One way she tries is splitting the class into small groups, each charged with resolving an ethical question. “That setting can create emotional conflict because students have to argue over issues with people of different backgrounds and then share a grade with them,” she says.

Roiling the ethical pot in class can make things come clearer later on for students. One recently wrote Hartman about a salary negotiation in which he could have told “a little-bitty white lie” to jack up his pay. But he didn’t. “Thanks to you,” he told her, “my head is filled with ethical theory. And because of this, I told him [the negotiator] the truth – the truth!” Hartman also pours her passion for ethics into research, where she focuses on employee privacy – an airy abstraction that can be pulled down to real-life ground zero in terribly concrete ways. In addition to research on employee privacy, Hartman helps corporations write privacy policies on use of the Internet and e-mail.

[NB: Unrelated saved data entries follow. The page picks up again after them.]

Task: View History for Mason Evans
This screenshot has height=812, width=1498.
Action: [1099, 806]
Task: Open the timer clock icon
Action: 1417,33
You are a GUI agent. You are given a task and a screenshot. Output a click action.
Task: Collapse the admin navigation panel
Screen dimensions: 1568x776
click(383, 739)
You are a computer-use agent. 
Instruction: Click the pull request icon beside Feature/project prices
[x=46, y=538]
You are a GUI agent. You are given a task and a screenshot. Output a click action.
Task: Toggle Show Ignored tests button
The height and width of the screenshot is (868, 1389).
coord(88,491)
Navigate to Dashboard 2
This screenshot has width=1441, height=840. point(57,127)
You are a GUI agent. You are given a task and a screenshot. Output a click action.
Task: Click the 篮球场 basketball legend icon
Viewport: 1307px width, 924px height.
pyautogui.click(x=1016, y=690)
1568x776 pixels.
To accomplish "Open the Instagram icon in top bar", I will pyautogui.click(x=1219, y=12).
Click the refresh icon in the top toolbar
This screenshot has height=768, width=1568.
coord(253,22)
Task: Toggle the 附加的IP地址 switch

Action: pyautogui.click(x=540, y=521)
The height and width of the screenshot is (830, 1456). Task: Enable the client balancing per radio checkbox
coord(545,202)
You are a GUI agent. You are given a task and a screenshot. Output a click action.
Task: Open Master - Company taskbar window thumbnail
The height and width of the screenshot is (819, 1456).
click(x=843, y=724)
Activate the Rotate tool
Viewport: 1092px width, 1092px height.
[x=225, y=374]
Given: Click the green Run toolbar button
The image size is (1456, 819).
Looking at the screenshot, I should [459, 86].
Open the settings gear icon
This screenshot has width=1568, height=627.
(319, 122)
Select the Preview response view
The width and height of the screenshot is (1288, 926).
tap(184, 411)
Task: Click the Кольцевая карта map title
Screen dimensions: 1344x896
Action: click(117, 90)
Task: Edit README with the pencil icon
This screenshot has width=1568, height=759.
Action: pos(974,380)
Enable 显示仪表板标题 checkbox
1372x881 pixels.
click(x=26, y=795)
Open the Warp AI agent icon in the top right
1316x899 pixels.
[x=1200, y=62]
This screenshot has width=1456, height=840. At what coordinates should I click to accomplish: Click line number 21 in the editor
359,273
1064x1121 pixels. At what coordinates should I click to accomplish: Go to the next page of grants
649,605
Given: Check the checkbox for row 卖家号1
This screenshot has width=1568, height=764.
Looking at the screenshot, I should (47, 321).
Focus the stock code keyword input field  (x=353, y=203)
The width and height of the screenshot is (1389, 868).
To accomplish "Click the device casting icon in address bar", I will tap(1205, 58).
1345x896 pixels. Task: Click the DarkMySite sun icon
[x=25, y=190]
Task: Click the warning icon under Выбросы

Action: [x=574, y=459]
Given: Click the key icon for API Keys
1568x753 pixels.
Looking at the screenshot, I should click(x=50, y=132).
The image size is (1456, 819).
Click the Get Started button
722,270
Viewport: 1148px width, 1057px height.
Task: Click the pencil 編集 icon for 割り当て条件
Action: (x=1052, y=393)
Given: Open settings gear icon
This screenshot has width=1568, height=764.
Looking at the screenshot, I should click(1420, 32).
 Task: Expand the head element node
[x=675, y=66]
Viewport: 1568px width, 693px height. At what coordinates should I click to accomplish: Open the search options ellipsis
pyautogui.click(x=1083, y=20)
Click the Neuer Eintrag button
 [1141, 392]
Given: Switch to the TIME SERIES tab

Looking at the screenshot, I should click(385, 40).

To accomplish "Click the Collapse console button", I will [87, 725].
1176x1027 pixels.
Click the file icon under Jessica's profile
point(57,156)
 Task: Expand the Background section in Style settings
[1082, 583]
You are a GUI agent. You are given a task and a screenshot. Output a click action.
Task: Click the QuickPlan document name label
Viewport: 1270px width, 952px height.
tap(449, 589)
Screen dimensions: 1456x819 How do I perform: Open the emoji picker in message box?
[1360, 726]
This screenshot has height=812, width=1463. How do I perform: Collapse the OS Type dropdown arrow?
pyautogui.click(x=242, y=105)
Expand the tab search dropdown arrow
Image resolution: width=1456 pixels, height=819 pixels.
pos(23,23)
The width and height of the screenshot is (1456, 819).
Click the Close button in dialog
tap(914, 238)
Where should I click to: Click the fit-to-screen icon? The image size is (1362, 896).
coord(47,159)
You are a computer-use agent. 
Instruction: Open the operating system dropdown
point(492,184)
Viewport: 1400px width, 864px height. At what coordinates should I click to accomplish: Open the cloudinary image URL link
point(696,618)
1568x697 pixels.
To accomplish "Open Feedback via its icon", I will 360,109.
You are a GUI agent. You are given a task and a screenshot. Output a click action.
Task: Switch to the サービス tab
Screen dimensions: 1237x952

Another Hartman study has begun to delineate differences between what she calls ethical and “ethically neutral” CEOs. She’s found that ethical leaders have a long-term focus, are people-oriented, and elicit pride and emulation among their employees. In contrast, ethically neutral CEOs have a short-term outlook, are self-centered, and elicit fear and confusion.

Hartman is working with faculty to integrate ethics into the entire MBA curriculum, a move supported by the American Association of Colleges and Schools of Business. That will place UW–Madison among only a handful of business schools where ethics is integrated into the curriculum. Beyond the Business School, Hartman will reach out this year on a local-to-global scale. On campus she wants to set up some roundtable discussions for those who share an interest in ethics issues. And internationally she’ll serve as secretary of the Society for Business Ethics, an association of academic ethicists and business practitioners; she’ll become president of the group in 2003.

The route to academe for Hartman ran through the land of law. After majoring in social psychology at Tufts University, she earned a J.D. degree from the University of Chicago. But when she began practicing law in Chicago, she felt frustrated with the glacial pace of a typical case. So she joined the business faculty at DePaul University, holding the Wicklander Chair in Professional Ethics.

“I was drawn to teaching,” says Hartman, “because of the exponential good it can do. You can teach a person how to look at ethics, and that person goes out and tells others.”

The wellsprings of her personal ethics include Judaism and Native American philosophy. “Native American values are very congruent with Judaism in their respect for every living thing,” says Hartman. A “healing wand” hangs on her office wall, given to her by a medicine woman of the Oglala Sioux, the people to which her roommate at Tufts belonged.

Different cultures are present in Hartman’s own family. She is Jewish; her husband, David Hartman, is gentile; and one of their children, Emma, 3, is an African-American. They also have another daughter, Rachel, 1. As a mother, wife and professor, Hartman feels – down deep in her bones – that she’s accountable for her place on earth. “If you can do some good,” she says, “then you have to do it.”